↓

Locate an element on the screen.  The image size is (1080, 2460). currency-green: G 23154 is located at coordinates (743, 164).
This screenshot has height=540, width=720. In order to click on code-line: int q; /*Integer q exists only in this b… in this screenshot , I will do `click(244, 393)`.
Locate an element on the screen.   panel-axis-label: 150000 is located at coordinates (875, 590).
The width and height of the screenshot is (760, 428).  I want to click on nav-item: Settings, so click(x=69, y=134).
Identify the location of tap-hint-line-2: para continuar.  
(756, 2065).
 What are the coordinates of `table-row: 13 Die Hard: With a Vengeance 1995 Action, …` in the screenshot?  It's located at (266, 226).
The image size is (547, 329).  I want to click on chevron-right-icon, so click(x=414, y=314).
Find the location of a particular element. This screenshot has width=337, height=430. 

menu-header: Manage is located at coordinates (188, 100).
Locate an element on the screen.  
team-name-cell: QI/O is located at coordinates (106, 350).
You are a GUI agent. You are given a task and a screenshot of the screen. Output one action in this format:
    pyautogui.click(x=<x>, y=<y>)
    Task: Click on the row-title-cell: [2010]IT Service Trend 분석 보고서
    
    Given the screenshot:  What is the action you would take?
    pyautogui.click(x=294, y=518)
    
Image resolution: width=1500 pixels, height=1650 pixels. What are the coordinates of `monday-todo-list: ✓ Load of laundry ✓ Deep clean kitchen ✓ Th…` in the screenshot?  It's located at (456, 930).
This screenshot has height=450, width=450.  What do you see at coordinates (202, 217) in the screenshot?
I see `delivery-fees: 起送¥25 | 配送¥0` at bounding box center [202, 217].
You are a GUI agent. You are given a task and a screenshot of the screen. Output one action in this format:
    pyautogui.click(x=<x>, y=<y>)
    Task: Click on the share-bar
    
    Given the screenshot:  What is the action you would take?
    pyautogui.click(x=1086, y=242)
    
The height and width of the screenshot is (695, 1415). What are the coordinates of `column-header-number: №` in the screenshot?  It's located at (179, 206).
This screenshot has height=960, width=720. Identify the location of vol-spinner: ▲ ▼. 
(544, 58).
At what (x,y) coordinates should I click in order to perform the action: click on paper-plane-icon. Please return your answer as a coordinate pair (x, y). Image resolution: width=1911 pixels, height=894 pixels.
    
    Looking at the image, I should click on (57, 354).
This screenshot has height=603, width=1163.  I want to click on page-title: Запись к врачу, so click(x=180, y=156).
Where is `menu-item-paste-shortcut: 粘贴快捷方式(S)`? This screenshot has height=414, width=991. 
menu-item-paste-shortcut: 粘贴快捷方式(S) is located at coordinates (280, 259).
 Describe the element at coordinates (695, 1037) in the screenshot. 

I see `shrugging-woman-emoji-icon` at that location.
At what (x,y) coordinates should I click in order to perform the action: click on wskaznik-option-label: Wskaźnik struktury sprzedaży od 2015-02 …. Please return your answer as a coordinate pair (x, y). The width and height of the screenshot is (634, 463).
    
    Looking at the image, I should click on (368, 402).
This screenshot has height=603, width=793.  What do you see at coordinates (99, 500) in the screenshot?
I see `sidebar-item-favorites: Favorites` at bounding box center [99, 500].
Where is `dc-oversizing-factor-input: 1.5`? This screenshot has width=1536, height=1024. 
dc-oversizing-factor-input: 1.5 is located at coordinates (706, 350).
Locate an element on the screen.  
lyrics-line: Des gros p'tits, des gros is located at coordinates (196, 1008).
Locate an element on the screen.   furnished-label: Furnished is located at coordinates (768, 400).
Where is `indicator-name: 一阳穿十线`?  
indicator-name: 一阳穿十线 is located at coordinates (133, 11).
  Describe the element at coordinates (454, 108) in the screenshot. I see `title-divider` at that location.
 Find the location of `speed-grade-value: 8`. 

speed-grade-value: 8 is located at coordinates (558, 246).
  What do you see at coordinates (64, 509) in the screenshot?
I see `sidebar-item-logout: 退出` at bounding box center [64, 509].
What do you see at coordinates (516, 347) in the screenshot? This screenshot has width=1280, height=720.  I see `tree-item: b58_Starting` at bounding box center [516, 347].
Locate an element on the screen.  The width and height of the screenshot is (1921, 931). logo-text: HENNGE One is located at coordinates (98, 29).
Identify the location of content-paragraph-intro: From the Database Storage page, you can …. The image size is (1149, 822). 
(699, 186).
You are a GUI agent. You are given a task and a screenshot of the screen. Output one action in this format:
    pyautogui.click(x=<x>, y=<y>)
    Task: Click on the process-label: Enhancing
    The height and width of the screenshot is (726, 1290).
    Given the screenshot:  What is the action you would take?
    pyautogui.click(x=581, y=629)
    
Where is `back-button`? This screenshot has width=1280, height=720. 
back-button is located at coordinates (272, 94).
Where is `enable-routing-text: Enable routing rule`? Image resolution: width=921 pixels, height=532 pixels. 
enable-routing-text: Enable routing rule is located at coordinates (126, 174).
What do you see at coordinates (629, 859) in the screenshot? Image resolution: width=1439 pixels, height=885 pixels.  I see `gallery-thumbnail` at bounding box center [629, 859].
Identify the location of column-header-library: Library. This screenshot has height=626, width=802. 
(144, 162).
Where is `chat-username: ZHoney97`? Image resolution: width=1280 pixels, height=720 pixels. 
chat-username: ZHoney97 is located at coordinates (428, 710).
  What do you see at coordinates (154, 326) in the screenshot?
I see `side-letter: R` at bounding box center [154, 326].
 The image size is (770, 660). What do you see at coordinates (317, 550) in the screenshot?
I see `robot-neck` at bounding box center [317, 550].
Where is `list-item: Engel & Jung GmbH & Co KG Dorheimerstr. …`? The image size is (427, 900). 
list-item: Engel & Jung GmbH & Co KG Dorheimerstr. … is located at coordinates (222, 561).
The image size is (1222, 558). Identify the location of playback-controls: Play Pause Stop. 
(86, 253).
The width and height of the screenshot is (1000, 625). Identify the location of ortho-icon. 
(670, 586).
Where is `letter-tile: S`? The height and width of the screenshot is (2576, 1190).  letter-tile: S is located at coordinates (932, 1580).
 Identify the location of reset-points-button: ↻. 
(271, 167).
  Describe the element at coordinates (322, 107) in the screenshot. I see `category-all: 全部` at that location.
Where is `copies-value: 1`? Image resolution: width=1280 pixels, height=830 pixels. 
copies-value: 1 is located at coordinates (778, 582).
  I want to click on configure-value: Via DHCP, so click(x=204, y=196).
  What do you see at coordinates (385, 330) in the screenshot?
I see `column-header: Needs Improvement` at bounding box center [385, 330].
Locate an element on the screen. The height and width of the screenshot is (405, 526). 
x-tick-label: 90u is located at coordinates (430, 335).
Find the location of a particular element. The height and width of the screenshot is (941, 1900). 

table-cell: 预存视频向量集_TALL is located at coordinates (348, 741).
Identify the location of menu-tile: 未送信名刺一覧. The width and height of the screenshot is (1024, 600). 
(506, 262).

↑

**WORK TO BE COMPLETED**: Copy out all of the records above, substituting "Find an element on the screen" for each occurrence of "Locate an element on the screen" and leaving everything else unchanged.

**ANSWER SECTION**:
Find an element on the screen.  The image size is (1080, 2460). currency-green: G 23154 is located at coordinates (743, 164).
This screenshot has height=540, width=720. In order to click on code-line: int q; /*Integer q exists only in this b… in this screenshot , I will do `click(244, 393)`.
Find an element on the screen.   panel-axis-label: 150000 is located at coordinates (875, 590).
The width and height of the screenshot is (760, 428).  I want to click on nav-item: Settings, so click(x=69, y=134).
Identify the location of tap-hint-line-2: para continuar.  
(756, 2065).
 What are the coordinates of `table-row: 13 Die Hard: With a Vengeance 1995 Action, …` in the screenshot?  It's located at (266, 226).
The image size is (547, 329).  I want to click on chevron-right-icon, so click(x=414, y=314).
Find the location of a particular element. This screenshot has width=337, height=430. 

menu-header: Manage is located at coordinates (188, 100).
Find an element on the screen.  
team-name-cell: QI/O is located at coordinates (106, 350).
You are a GUI agent. You are given a task and a screenshot of the screen. Output one action in this format:
    pyautogui.click(x=<x>, y=<y>)
    Task: Click on the row-title-cell: [2010]IT Service Trend 분석 보고서
    
    Given the screenshot:  What is the action you would take?
    pyautogui.click(x=294, y=518)
    
Image resolution: width=1500 pixels, height=1650 pixels. What are the coordinates of `monday-todo-list: ✓ Load of laundry ✓ Deep clean kitchen ✓ Th…` in the screenshot?  It's located at (456, 930).
This screenshot has height=450, width=450.  What do you see at coordinates (202, 217) in the screenshot?
I see `delivery-fees: 起送¥25 | 配送¥0` at bounding box center [202, 217].
You are a GUI agent. You are given a task and a screenshot of the screen. Output one action in this format:
    pyautogui.click(x=<x>, y=<y>)
    Task: Click on the share-bar
    
    Given the screenshot:  What is the action you would take?
    pyautogui.click(x=1086, y=242)
    
The height and width of the screenshot is (695, 1415). What are the coordinates of `column-header-number: №` in the screenshot?  It's located at (179, 206).
This screenshot has height=960, width=720. Identify the location of vol-spinner: ▲ ▼. 
(544, 58).
At what (x,y) coordinates should I click in order to perform the action: click on paper-plane-icon. Please return your answer as a coordinate pair (x, y). Image resolution: width=1911 pixels, height=894 pixels.
    
    Looking at the image, I should click on (57, 354).
This screenshot has height=603, width=1163.  I want to click on page-title: Запись к врачу, so click(x=180, y=156).
Where is `menu-item-paste-shortcut: 粘贴快捷方式(S)`? This screenshot has height=414, width=991. 
menu-item-paste-shortcut: 粘贴快捷方式(S) is located at coordinates (280, 259).
 Describe the element at coordinates (695, 1037) in the screenshot. 

I see `shrugging-woman-emoji-icon` at that location.
At what (x,y) coordinates should I click in order to perform the action: click on wskaznik-option-label: Wskaźnik struktury sprzedaży od 2015-02 …. Please return your answer as a coordinate pair (x, y). The width and height of the screenshot is (634, 463).
    
    Looking at the image, I should click on (368, 402).
This screenshot has height=603, width=793.  What do you see at coordinates (99, 500) in the screenshot?
I see `sidebar-item-favorites: Favorites` at bounding box center [99, 500].
Where is `dc-oversizing-factor-input: 1.5`? This screenshot has width=1536, height=1024. 
dc-oversizing-factor-input: 1.5 is located at coordinates (706, 350).
Find an element on the screen.  
lyrics-line: Des gros p'tits, des gros is located at coordinates (196, 1008).
Find an element on the screen.   furnished-label: Furnished is located at coordinates (768, 400).
Where is `indicator-name: 一阳穿十线`?  
indicator-name: 一阳穿十线 is located at coordinates (133, 11).
  Describe the element at coordinates (454, 108) in the screenshot. I see `title-divider` at that location.
 Find the location of `speed-grade-value: 8`. 

speed-grade-value: 8 is located at coordinates (558, 246).
  What do you see at coordinates (64, 509) in the screenshot?
I see `sidebar-item-logout: 退出` at bounding box center [64, 509].
What do you see at coordinates (516, 347) in the screenshot? This screenshot has width=1280, height=720.  I see `tree-item: b58_Starting` at bounding box center [516, 347].
Find an element on the screen.  The width and height of the screenshot is (1921, 931). logo-text: HENNGE One is located at coordinates (98, 29).
Identify the location of content-paragraph-intro: From the Database Storage page, you can …. The image size is (1149, 822). 
(699, 186).
You are a GUI agent. You are given a task and a screenshot of the screen. Output one action in this format:
    pyautogui.click(x=<x>, y=<y>)
    Task: Click on the process-label: Enhancing
    The height and width of the screenshot is (726, 1290).
    Given the screenshot:  What is the action you would take?
    pyautogui.click(x=581, y=629)
    
Where is `back-button`? This screenshot has width=1280, height=720. 
back-button is located at coordinates (272, 94).
Where is `enable-routing-text: Enable routing rule`? Image resolution: width=921 pixels, height=532 pixels. 
enable-routing-text: Enable routing rule is located at coordinates (126, 174).
What do you see at coordinates (629, 859) in the screenshot? Image resolution: width=1439 pixels, height=885 pixels.  I see `gallery-thumbnail` at bounding box center [629, 859].
Identify the location of column-header-library: Library. This screenshot has height=626, width=802. 
(144, 162).
Where is `chat-username: ZHoney97`? Image resolution: width=1280 pixels, height=720 pixels. 
chat-username: ZHoney97 is located at coordinates (428, 710).
  What do you see at coordinates (154, 326) in the screenshot?
I see `side-letter: R` at bounding box center [154, 326].
 The image size is (770, 660). What do you see at coordinates (317, 550) in the screenshot?
I see `robot-neck` at bounding box center [317, 550].
Where is `list-item: Engel & Jung GmbH & Co KG Dorheimerstr. …`? The image size is (427, 900). 
list-item: Engel & Jung GmbH & Co KG Dorheimerstr. … is located at coordinates (222, 561).
The image size is (1222, 558). Identify the location of playback-controls: Play Pause Stop. 
(86, 253).
The width and height of the screenshot is (1000, 625). Identify the location of ortho-icon. 
(670, 586).
Where is `letter-tile: S`? The height and width of the screenshot is (2576, 1190).  letter-tile: S is located at coordinates (932, 1580).
 Identify the location of reset-points-button: ↻. 
(271, 167).
  Describe the element at coordinates (322, 107) in the screenshot. I see `category-all: 全部` at that location.
Where is `copies-value: 1`? Image resolution: width=1280 pixels, height=830 pixels. 
copies-value: 1 is located at coordinates (778, 582).
  I want to click on configure-value: Via DHCP, so click(x=204, y=196).
  What do you see at coordinates (385, 330) in the screenshot?
I see `column-header: Needs Improvement` at bounding box center [385, 330].
Find an element on the screen. The height and width of the screenshot is (405, 526). 
x-tick-label: 90u is located at coordinates (430, 335).
Find the location of a particular element. The height and width of the screenshot is (941, 1900). 

table-cell: 预存视频向量集_TALL is located at coordinates (348, 741).
Identify the location of menu-tile: 未送信名刺一覧. The width and height of the screenshot is (1024, 600). 
(506, 262).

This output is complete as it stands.